TitleMechanistic consequences of mutation of active site carboxylates in a retaining beta-1,4-glycanase from Cellulomonas fini
Publication TypeJournal Article
Year of Publication1996
Date PublishedOCT 8

The exoglucanase/xylanase Cex from Cellulomonas fimi is a retaining glycosidase which functions via a two-step mechanism involving the formation and hydrolysis of a covalent glycosyl-enzyme intermediate. The roles of three conserved active site carboxylic acids in this enzyme have been probed by detailed kinetic analysis of mutants modified at these three positions.

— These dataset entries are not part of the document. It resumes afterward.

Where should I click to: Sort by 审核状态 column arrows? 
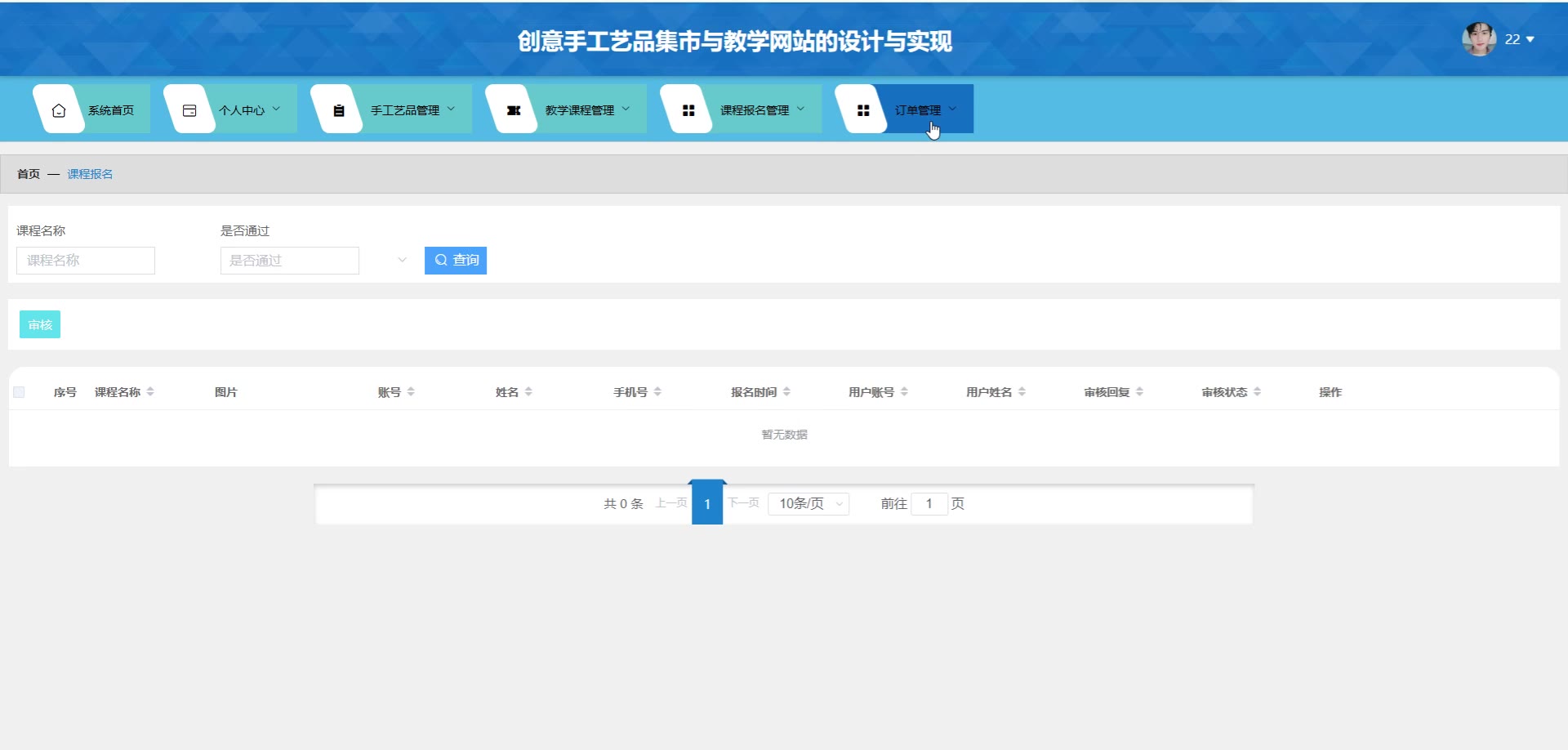[1257, 392]
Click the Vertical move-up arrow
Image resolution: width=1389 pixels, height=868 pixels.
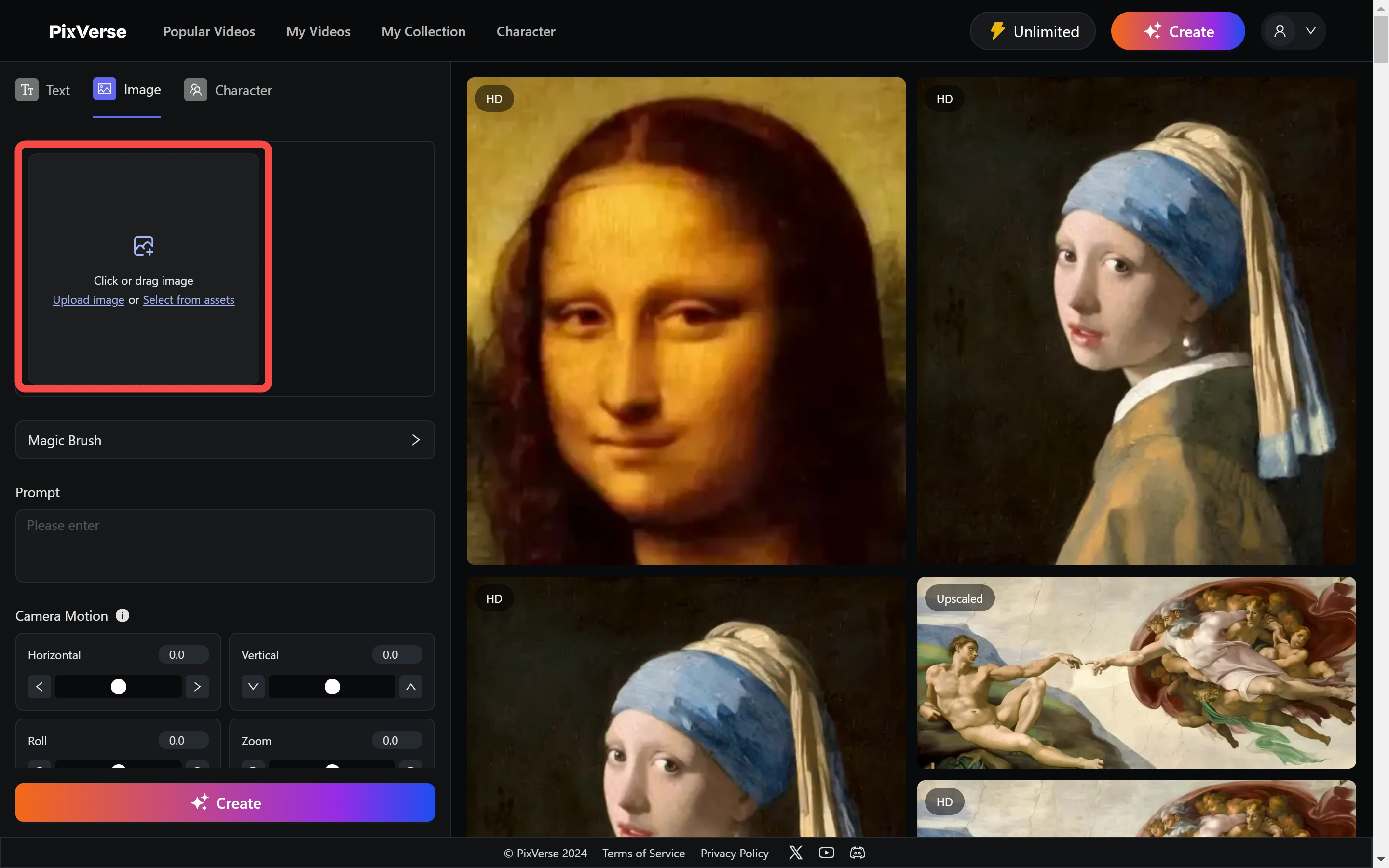(x=411, y=687)
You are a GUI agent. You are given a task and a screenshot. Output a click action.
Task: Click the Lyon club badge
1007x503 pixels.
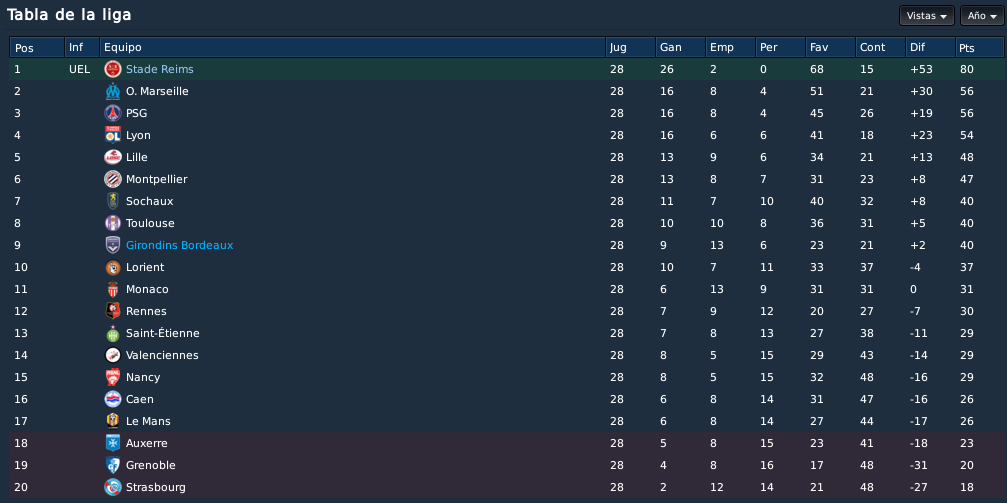click(113, 135)
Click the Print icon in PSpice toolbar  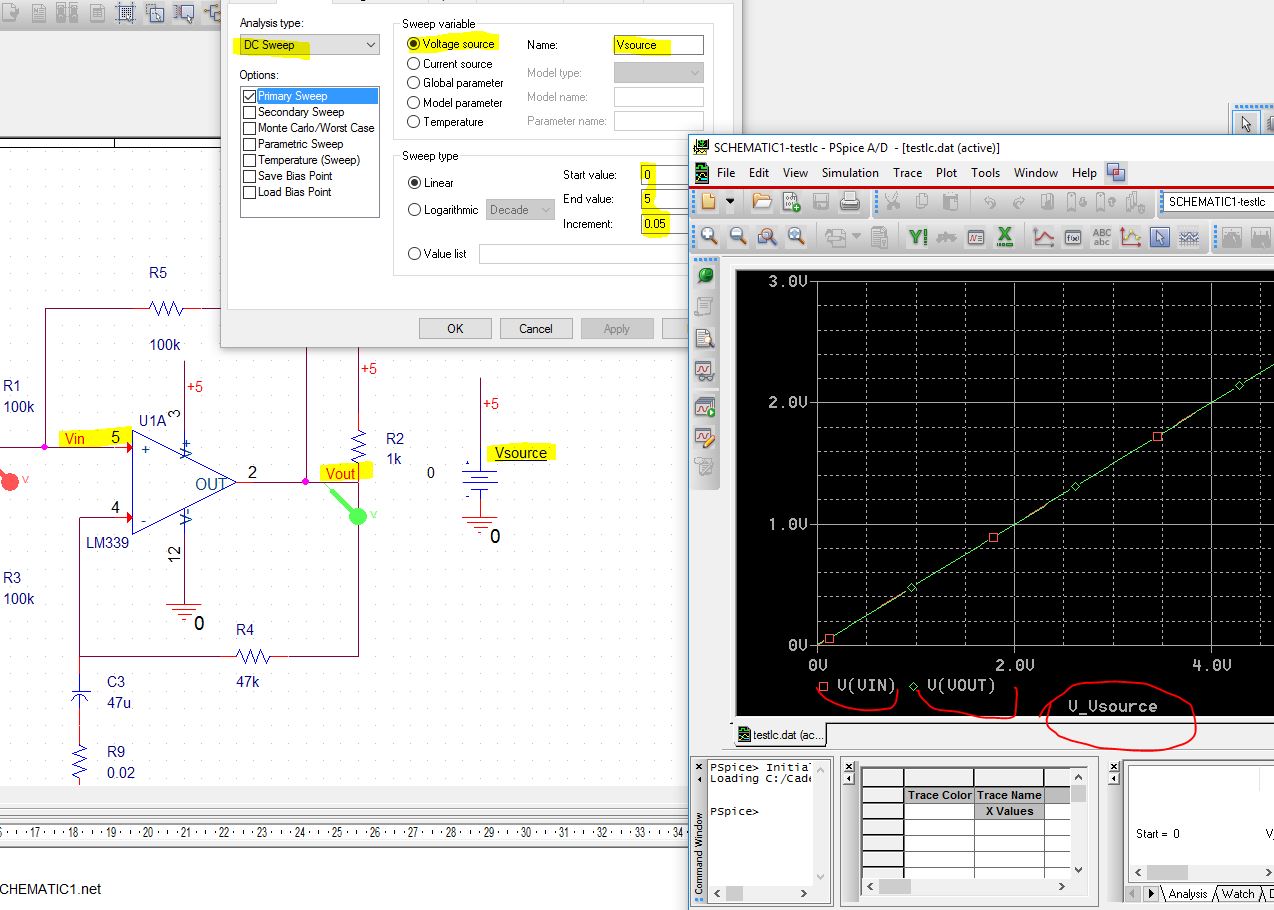pos(850,202)
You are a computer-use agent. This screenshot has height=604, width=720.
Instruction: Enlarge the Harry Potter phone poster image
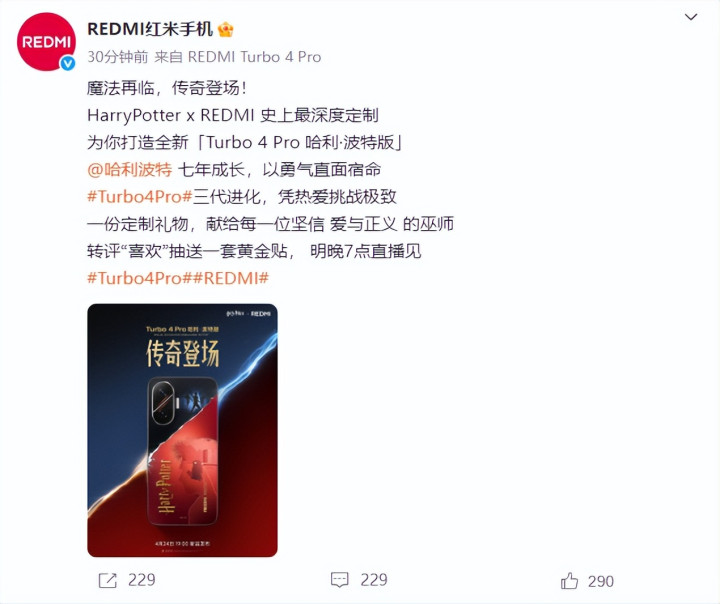(x=182, y=430)
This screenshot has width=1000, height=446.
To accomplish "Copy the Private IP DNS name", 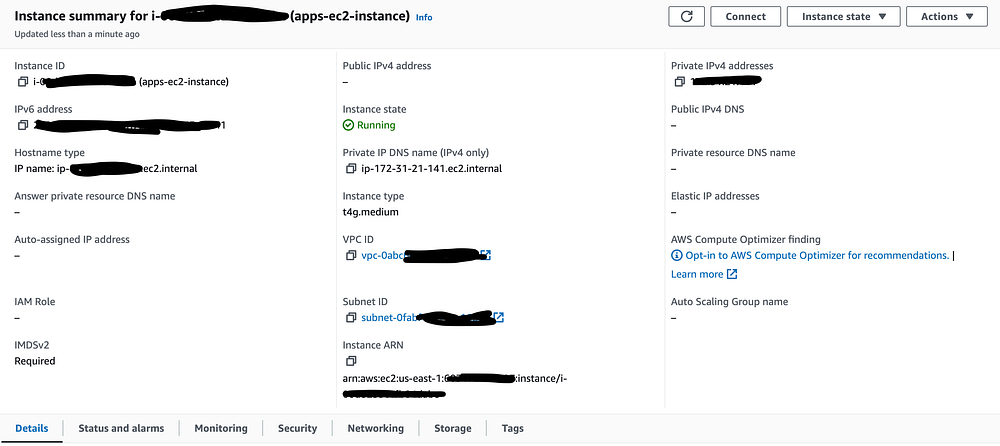I will coord(351,169).
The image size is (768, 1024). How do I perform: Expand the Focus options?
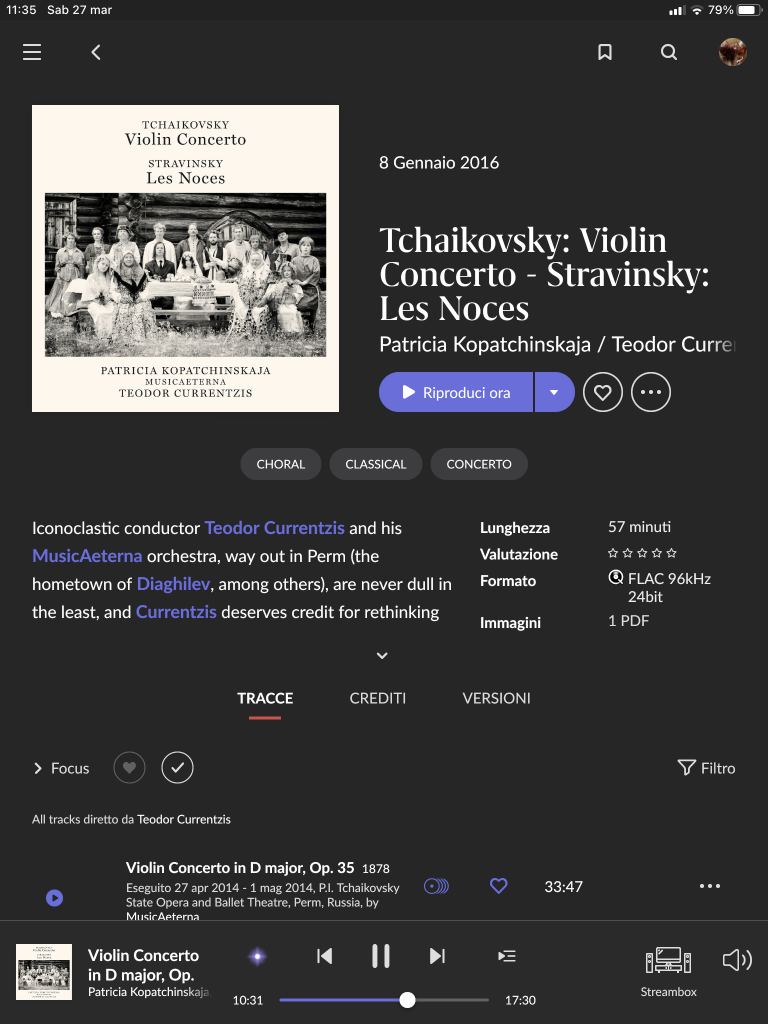(x=61, y=768)
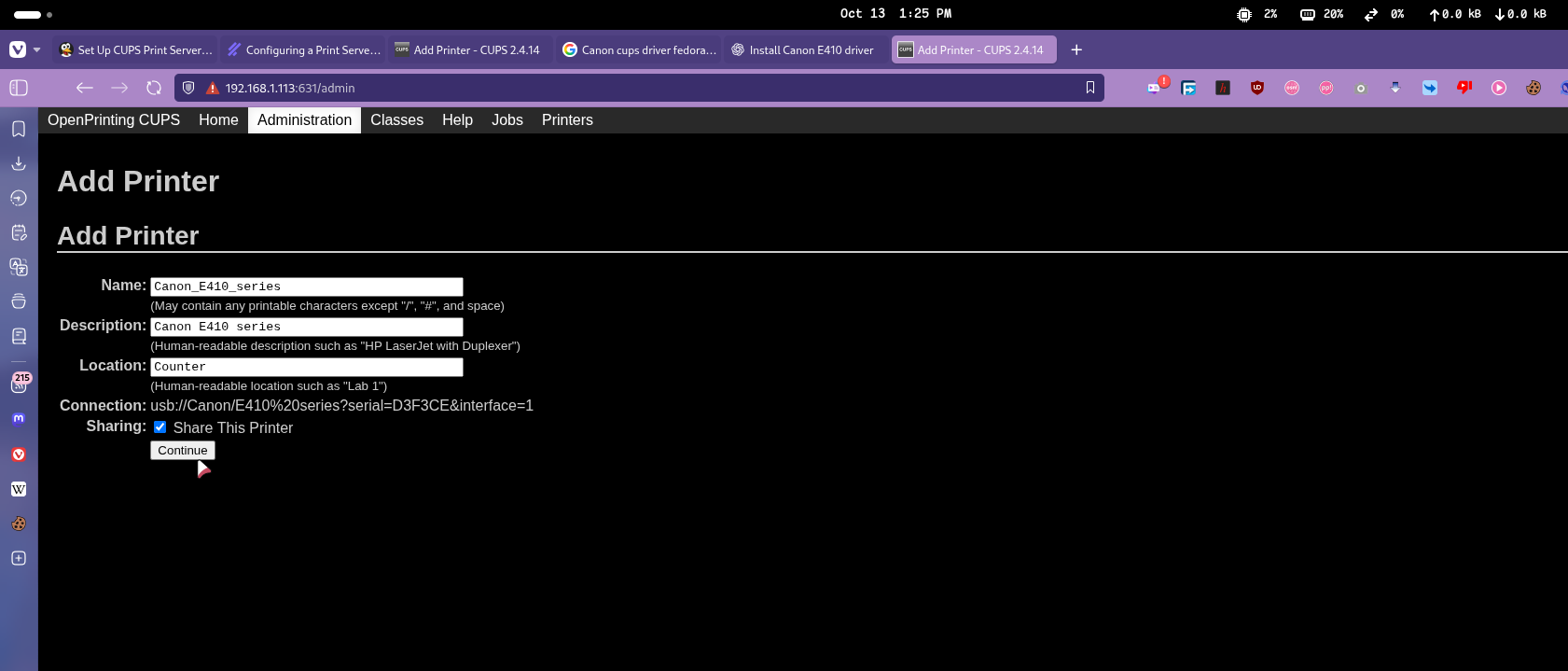The width and height of the screenshot is (1568, 671).
Task: Click the cookie extension icon in toolbar
Action: (1533, 88)
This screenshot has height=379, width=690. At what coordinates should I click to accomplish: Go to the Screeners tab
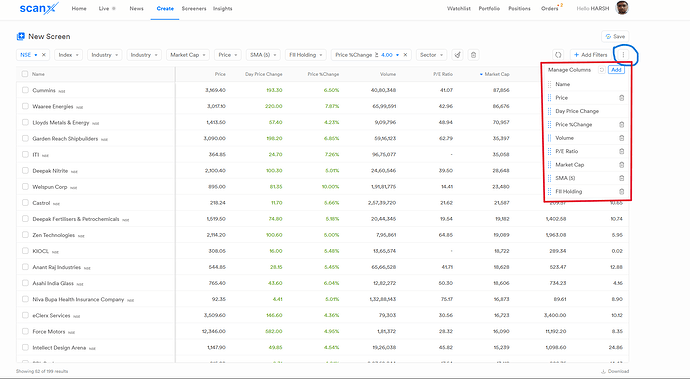[x=194, y=8]
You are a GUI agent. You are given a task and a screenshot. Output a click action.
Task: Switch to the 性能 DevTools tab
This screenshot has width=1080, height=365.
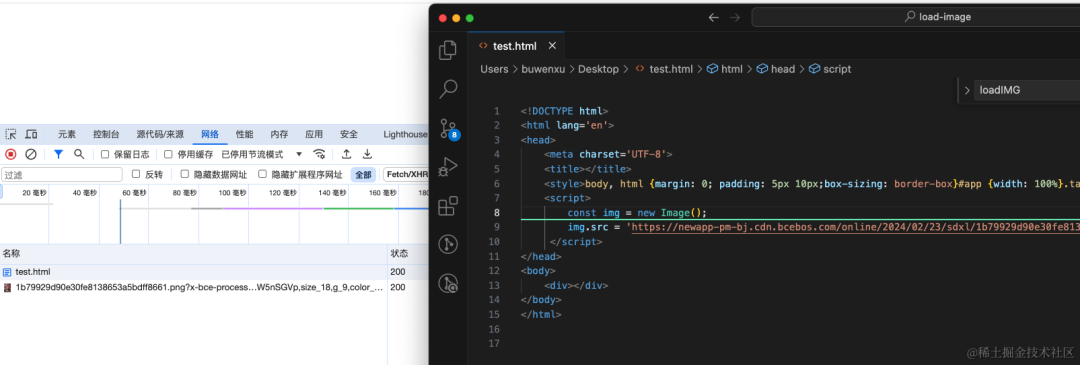(244, 134)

Elimination of the catalytic nucleophile (E233A) results in an essentially inactive enzyme, consistent with the important role of this residue. However addition of small anions such as azide or formate restores activity, but as an inverting enzyme since the product formed under these conditions is the cr-glycosyl azide, Shortening of the catalytic nucleophile (E233D) reduces the rates of both formation and hydrolysis of the glycosyl-enzyme intermediate some 3000-4000-fold. Elimination of the acid/base catalyst (E127A) yields a mutant for which the deglycosylation step is slowed some 200-300-fold as a consequence of removal of general base catalysis, but with little effect on the transition state structure at the anomeric center, Effects on the glycosylation step due to removal of the acid catalyst depend on the aglycon leaving group ability, with minimal effects on substrates requiring no general acid catalysis but large (>10(5)-fold) effects on substrates with poor leaving groups. The Bronsted beta(1g) value for hydrolysis of aryl cellobiosides was much larger (beta(1g) similar to -1) for the mutant than for the wild-type enzyme (beta(1g) = -0.3), consistent with removal of protonic assistance. The pH-dependence was also significantly perturbed. Mutation of a third conserved active site carboxylic acid (E123A) resulted in rate reductions of up to 1500-fold on poorer substrates, which could be largely restored by addition of azide, but without the formation of glycosyl azide products. These results suggest a simple strategy for the identification of the key active site nucleophile and acid/base catalyst residues in glycosidases without resort to active site labeling.